begin

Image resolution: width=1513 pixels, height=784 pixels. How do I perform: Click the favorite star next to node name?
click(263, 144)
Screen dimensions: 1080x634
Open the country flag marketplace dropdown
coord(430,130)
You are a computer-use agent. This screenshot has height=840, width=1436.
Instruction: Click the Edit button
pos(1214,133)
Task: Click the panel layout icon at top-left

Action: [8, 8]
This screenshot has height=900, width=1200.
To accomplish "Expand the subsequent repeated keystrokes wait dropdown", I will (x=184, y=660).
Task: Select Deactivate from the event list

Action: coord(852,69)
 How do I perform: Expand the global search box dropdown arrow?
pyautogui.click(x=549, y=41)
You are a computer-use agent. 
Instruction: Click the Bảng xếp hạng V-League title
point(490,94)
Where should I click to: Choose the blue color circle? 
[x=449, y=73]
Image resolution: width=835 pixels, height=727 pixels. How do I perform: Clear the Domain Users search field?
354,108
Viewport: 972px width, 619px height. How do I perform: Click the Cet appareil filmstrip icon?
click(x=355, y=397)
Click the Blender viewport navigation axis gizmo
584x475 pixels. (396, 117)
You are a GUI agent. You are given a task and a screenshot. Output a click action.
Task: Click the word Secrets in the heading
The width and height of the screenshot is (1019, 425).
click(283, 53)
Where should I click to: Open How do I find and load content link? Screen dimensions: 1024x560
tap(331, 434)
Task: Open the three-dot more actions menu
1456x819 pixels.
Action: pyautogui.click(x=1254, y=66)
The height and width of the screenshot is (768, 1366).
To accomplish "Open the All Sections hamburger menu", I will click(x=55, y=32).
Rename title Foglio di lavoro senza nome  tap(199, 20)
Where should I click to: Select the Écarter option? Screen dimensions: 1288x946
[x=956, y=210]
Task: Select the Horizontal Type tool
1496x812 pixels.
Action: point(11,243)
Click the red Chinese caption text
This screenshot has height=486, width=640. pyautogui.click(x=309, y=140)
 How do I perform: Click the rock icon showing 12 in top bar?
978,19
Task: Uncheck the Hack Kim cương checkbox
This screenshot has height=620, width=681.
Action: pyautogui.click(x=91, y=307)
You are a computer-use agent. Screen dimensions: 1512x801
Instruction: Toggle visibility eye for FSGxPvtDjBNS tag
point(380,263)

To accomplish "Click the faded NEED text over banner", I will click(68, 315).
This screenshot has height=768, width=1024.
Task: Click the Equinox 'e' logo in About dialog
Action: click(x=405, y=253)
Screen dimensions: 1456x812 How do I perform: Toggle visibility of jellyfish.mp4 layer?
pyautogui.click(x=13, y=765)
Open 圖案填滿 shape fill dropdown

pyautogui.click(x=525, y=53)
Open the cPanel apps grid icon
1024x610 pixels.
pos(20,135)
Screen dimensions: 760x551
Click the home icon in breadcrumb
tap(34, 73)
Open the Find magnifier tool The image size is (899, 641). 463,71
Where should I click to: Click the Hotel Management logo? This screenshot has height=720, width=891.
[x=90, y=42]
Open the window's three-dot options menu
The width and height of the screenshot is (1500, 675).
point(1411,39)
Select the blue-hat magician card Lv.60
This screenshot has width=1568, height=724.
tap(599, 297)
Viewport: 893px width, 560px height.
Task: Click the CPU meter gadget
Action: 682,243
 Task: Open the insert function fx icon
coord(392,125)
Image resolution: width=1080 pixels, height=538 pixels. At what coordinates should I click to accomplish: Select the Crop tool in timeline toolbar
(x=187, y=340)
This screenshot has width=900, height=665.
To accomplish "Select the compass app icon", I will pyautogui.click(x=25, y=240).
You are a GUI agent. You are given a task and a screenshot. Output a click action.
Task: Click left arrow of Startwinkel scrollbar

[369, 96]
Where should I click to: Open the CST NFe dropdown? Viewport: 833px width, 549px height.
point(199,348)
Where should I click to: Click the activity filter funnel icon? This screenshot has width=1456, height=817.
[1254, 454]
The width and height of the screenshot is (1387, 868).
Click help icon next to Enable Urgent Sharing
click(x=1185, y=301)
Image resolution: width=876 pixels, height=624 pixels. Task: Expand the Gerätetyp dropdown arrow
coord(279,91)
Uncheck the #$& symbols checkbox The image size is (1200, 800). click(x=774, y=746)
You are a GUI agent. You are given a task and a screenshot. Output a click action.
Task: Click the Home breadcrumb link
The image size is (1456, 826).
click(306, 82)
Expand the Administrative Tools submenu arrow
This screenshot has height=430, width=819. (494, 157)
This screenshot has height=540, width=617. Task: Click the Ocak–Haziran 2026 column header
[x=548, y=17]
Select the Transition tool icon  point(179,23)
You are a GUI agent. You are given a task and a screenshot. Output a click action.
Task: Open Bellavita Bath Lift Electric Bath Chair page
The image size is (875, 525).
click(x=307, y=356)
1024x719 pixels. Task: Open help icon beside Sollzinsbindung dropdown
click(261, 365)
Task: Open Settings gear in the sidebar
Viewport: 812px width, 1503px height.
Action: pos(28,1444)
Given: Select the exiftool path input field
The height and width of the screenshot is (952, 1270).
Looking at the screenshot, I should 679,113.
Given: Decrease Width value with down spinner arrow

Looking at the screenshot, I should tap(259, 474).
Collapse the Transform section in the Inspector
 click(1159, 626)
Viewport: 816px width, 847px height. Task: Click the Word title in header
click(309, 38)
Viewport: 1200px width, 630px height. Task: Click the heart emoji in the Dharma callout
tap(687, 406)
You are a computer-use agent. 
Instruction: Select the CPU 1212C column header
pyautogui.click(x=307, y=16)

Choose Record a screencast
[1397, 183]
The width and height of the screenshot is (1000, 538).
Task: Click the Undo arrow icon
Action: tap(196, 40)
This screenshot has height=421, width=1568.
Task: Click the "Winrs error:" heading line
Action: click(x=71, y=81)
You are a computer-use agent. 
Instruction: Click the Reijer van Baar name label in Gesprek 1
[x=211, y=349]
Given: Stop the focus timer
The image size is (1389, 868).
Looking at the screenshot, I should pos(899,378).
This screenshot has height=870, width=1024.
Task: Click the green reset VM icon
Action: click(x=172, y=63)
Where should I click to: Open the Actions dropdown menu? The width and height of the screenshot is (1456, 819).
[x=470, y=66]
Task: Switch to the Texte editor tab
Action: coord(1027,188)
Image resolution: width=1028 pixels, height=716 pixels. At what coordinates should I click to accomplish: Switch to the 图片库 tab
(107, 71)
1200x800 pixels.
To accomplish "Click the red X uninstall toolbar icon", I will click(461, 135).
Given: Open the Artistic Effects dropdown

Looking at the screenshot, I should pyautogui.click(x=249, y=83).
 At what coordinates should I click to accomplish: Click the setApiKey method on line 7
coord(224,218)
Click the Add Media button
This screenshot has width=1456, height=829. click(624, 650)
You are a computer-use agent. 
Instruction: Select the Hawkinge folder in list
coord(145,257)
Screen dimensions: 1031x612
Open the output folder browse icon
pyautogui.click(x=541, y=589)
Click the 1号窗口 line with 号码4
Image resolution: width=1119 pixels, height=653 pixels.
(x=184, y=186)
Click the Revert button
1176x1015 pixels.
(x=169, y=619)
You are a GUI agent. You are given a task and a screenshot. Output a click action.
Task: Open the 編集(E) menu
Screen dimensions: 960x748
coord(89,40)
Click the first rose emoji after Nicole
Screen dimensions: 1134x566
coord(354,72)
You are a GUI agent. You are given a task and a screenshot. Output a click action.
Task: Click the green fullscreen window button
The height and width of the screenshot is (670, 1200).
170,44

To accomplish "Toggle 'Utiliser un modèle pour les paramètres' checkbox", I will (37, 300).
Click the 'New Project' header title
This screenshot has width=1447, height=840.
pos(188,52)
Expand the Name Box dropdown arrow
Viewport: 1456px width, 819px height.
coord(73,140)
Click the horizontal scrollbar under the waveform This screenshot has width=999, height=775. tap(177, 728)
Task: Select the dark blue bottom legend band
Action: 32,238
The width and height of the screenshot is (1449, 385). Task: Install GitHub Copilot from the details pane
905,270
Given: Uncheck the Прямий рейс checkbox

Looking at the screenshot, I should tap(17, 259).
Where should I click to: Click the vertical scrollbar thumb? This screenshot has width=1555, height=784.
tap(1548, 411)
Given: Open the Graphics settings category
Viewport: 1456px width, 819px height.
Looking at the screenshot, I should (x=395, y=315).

end

**What to work on**
Rewrite the lines from the start of the rows up to and including the line with "pyautogui.click(x=549, y=41)" as a Markdown table with the columns "No." and "Line", numbering each line in order and leaving out blank lines.

**Full answer**
| No. | Line |
|---|---|
| 1 | Image resolution: width=1513 pixels, height=784 pixels. How do I perform: Click the favorite star next to node name? |
| 2 | click(263, 144) |
| 3 | Screen dimensions: 1080x634 |
| 4 | Open the country flag marketplace dropdown |
| 5 | coord(430,130) |
| 6 | You are a computer-use agent. This screenshot has height=840, width=1436. |
| 7 | Instruction: Click the Edit button |
| 8 | pos(1214,133) |
| 9 | Task: Click the panel layout icon at top-left |
| 10 | Action: [8, 8] |
| 11 | This screenshot has height=900, width=1200. |
| 12 | To accomplish "Expand the subsequent repeated keystrokes wait dropdown", I will (x=184, y=660). |
| 13 | Task: Select Deactivate from the event list |
| 14 | Action: coord(852,69) |
| 15 |  How do I perform: Expand the global search box dropdown arrow? |
| 16 | pyautogui.click(x=549, y=41) |